Nehru was not only able to get the Maharaja to his side but also gained the confidence of the National Conference, which allowed for the Maharaja to accede to India on October 26, 1947. Nehru, combined with the strong image of Patel, was able to demonstrate to the rest of the world that India wasn’t a force to be reckoned with. They were also able to portray that Pakistan supported militant activity as an act of belligerence, which allowed India to have a better international standing for years to come.

When Mountbatten suggested that “UN should supervise a plebiscite” in the valley, the answer from Nehru was a firm no, as previously India had made a unilateral offer which was rejected by Pakistan. Within its border, Nehru, a Kashmiri himself, often seemed sympathetic to the cause of Kashmiris. He promised a plebiscite multiple times, which, however, was never met.

Since 1947, India and Pakistan both have fought several wars over Kashmir—claiming to hold the ‘best intentions’. However, they forgot to take into account the voices that matter the most, which have also been oppressed the most. Chauvinistic and jingoistic policies prevail on both sides of the border. India’s grip on Kashmir has never been stronger; with more than a million soldiers stationed in the valley, Kashmir is the most heavily militarized zone in the world. 

Amit Shah announced the abrogation of Article 370.||Source: DNA

Cut back to March 2019, India’s Hindu nationalism won again, this time with an even bigger majority. To me, this says, the very idea of India is being shaped and reformed to benefit the majoritarian vote bank. To assert India as a nationalistic state, there’s no better place than Kashmir. To prove this, the government of India headed by Narendra Modi and Amit Shah breached the conditions of Instrument of Accession. Kashmir, as the party claimed, was ‘unfinished’ business of the partition and now India was truly independent.

How scary is it that a government of the largest democracy in the world was able to cut off millions from the rest of the world? Since the partition and the signing of the Instrument of Accession, many successive governments have undermined the terms of the ‘contract’ between India and Jammu and Kashmir to the point that all that was left was a hollow skeleton.

What India has done in Kashmir in the course of the last 30 years is inexcusable. An expected seventy thousand individuals—regular people, activists and security powers—have been murdered; thousands have “vanished”; several thousand have gone through dungeons that dab the valley, like a system of little scope at Abu Ghraib; and hundreds have been blinded by the use of pellet guns. 

Kashmir continues to suffer, and remains the longest ongoing unresolved conflict with the United Nations. The people of Kashmir are being treated like a commodity, and the violence, rape and disappearances are nothing but mere ‘collateral damage’ which people rejoice in.

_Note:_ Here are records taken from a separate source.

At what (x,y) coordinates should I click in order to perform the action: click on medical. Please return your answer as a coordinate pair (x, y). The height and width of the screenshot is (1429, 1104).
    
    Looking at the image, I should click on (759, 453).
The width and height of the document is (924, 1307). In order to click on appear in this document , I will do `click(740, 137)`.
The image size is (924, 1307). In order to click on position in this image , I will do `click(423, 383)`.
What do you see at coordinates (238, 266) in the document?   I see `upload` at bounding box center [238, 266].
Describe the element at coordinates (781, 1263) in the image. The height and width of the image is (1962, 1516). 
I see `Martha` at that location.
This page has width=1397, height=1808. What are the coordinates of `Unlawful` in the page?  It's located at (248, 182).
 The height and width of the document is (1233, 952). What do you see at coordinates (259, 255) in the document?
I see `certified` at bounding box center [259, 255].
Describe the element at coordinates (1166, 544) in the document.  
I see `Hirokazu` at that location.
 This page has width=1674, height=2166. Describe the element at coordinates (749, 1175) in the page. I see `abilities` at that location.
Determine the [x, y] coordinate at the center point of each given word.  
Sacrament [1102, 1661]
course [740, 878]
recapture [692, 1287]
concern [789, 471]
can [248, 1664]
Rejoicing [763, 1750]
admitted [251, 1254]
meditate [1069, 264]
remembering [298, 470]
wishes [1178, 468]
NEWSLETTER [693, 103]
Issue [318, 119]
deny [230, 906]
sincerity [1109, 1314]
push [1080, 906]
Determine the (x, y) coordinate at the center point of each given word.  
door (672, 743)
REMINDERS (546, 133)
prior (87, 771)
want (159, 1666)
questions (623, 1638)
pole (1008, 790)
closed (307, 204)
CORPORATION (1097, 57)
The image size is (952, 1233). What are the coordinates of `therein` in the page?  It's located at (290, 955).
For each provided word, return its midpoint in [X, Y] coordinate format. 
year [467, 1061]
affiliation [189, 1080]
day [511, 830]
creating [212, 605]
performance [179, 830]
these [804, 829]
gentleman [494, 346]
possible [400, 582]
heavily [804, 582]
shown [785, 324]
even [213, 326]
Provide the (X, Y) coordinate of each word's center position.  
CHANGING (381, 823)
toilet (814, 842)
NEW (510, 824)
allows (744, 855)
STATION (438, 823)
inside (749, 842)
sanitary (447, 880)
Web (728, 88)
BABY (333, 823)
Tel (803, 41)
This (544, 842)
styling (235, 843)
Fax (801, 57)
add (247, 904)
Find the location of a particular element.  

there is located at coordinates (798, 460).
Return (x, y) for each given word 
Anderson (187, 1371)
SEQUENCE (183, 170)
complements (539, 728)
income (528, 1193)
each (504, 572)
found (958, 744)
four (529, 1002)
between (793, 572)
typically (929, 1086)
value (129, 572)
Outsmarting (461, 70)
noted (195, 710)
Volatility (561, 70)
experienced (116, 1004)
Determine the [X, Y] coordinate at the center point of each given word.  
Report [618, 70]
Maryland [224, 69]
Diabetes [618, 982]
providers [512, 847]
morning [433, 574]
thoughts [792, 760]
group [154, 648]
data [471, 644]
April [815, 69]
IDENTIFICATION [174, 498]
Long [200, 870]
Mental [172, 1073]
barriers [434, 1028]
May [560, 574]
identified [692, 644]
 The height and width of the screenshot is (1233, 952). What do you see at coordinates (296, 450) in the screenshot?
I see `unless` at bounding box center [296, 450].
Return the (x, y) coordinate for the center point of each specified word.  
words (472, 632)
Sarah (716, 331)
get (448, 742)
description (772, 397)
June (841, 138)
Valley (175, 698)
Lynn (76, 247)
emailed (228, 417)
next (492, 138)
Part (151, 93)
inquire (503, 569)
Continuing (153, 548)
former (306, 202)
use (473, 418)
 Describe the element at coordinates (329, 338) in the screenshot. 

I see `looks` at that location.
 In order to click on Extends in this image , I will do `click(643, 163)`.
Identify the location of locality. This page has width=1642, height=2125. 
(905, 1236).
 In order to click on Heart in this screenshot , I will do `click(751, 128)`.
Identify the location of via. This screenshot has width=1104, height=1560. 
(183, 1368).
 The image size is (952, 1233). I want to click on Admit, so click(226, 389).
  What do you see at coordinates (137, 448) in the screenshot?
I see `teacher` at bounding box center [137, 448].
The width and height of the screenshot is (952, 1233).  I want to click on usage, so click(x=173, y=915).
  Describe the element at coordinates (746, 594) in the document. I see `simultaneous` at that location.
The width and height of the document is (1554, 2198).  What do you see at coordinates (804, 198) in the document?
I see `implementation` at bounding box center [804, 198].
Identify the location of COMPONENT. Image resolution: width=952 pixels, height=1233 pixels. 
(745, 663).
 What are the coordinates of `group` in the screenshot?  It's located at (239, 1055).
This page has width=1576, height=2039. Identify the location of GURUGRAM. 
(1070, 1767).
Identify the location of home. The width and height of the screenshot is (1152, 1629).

Despite forces shutting them down, the people of Kashmir have been fighting for self-determination for hundreds of years and will continue to fight on it for a hundred more. With the abrogation of 370, people from all over India are becoming witness and allies to the plight of Kashmir. This marks the beginning of an era of unparalleled resistance and struggles for independence of Kashmir.